By the way, always feel free to contact me directly at: lkruege@bgsu.edu for more information.
Alternative Camera Workshops
No matter where I teach it, or how long its duration, or the photo backgrounds of the workshop students, the experimental camera workshop is ––– by far ––– my favorite teaching experience; it has an energy and collegiality unlike any other, and still, after all these years, the quality of student photographs produced during the workshop continue amaze and surprise me.
My workshops range anywhere from one day to a semester in length and are a perfect way to integrate both analog and digital photographic processes. Typically, we’ll build a 4×5 camera in a one-day, two-day or one-week workshop. Two-week sessions will include building both a 4×5 and a camera obscura. More than two weeks, all film camera formats options are open.
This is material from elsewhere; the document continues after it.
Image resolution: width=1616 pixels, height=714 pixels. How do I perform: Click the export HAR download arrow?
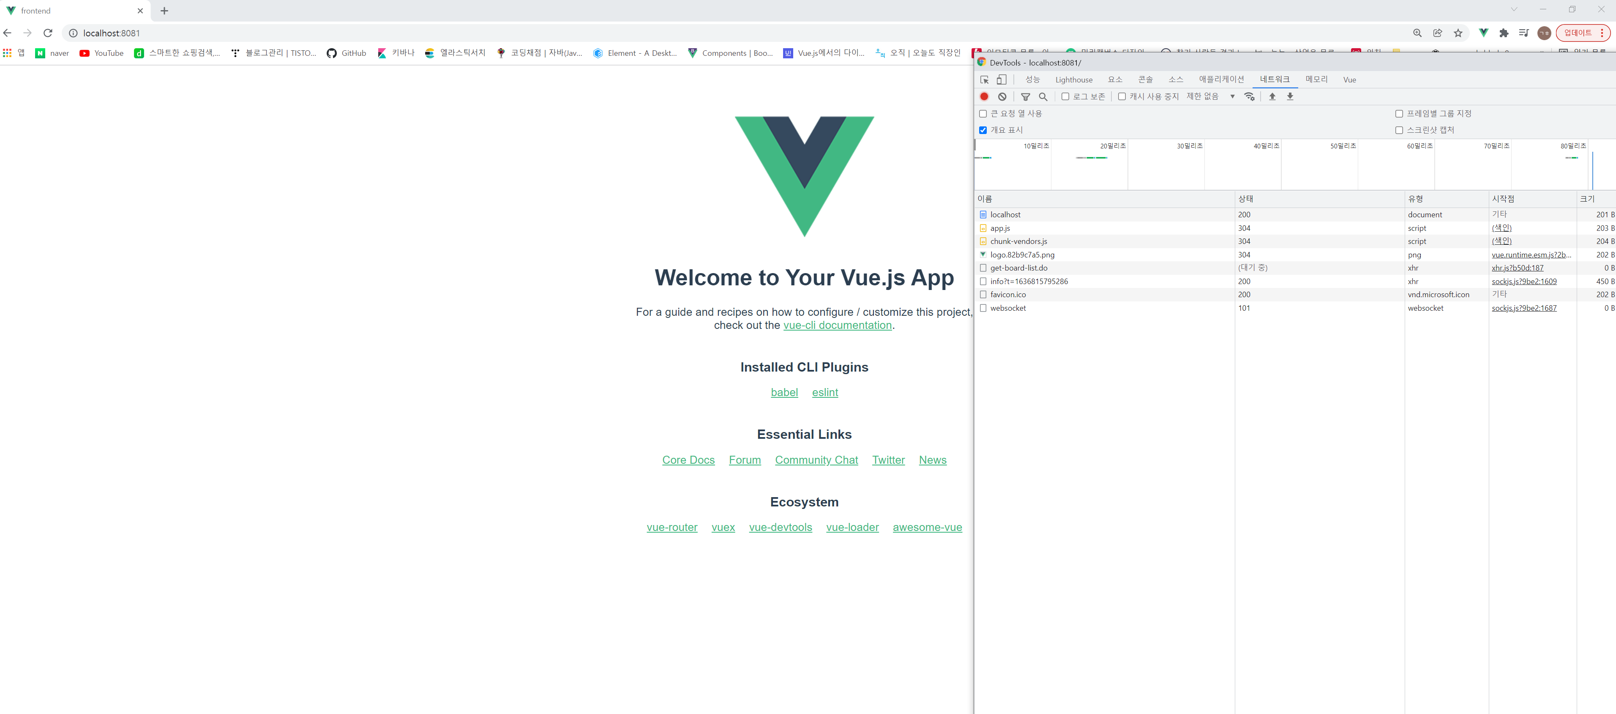pos(1290,97)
I’ve offered camera-building workshops or courses at such venues as the Penland School of Crafts, Alfred University, University of Michigan, Syracuse University, Indiana University, Kalamazoo Institute for the Arts, Western Michigan, and Bowling Green State University.
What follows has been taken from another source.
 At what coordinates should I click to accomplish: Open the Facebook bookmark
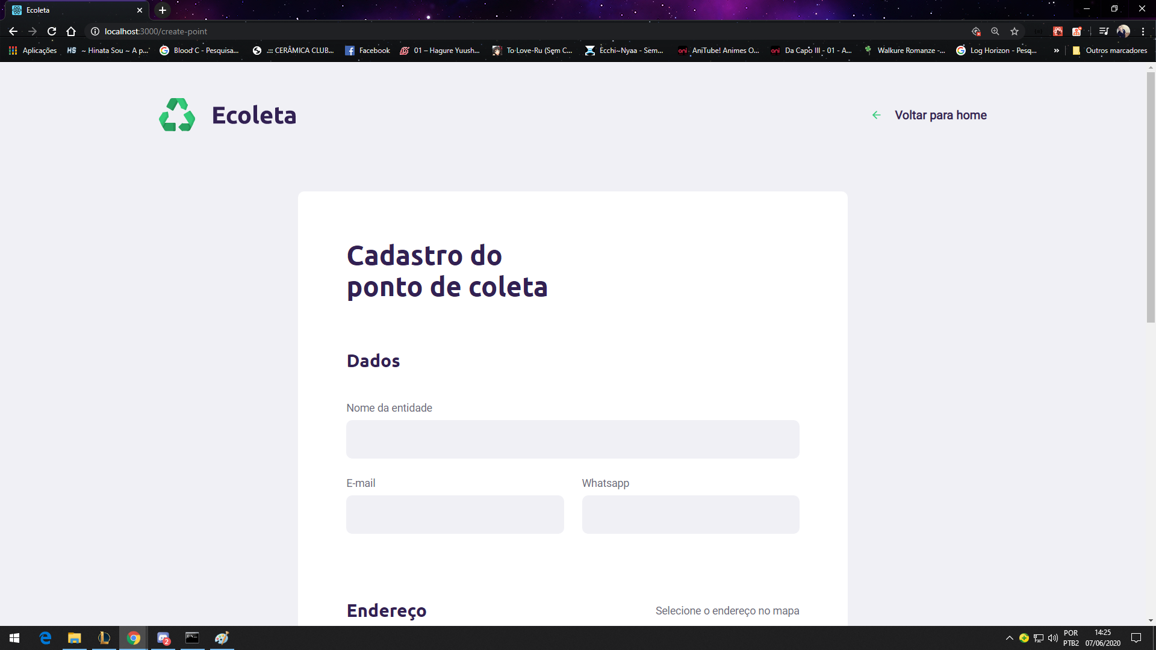pos(367,51)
With a combination glass lens and extra large pinhole aperture (brass shim) this camera can record images with a single flash exposure. 2014
During August 2015 I was invited to provide a one-week camera workshop for all the incoming art students at Alfred University — a hands-on introduction to the studio and orientation of sorts for the freshmen. In five days we made 50 cameras for 100 students, took the students through basic darkroom and digital processes, made 500 prints and had an exhibition of the work on the final day. This image includes some of the 1200 camera parts I made in advance of the workshop.
My Cameras, My prints
For more than three decades my primary art practice consisted of building experimental cameras, recording images (primarily 4×5 color negatives) with them and making C-prints. During the last few years my image-making has shifted its focus from analog to digital. Nevertheless, my interest in camera-building continues full force as I work to discover new camera designs and options for them.
Throughout the whole of my career I’ve been both image-maker and object maker. I derive as much satisfaction from building a diorama, a camera or a set for a photograph as I do making the photograph. Many times I find the camera or diorama as every bit as compelling as the print itself.
For this image I made two composite models, attached one to the lens board and photographed the other mouth through it. The six minute exposure was made with sparklers and a pen light.
BGSU Camera Workshop 2012
Student Work
The workshops encourage invention and reward trial and error. Some students fall in love with making cameras and some students get seduced by images the cameras can make. Most students find both possibilities compelling. The shorter the workshop the more balanced the experience. I’ve included a few images to give some idea of what students have done in the past and the nature of their experimentation as image-makers. The color prints are C-type and the BW are fiber base, the majority are in the 11×14 to 20×24 range.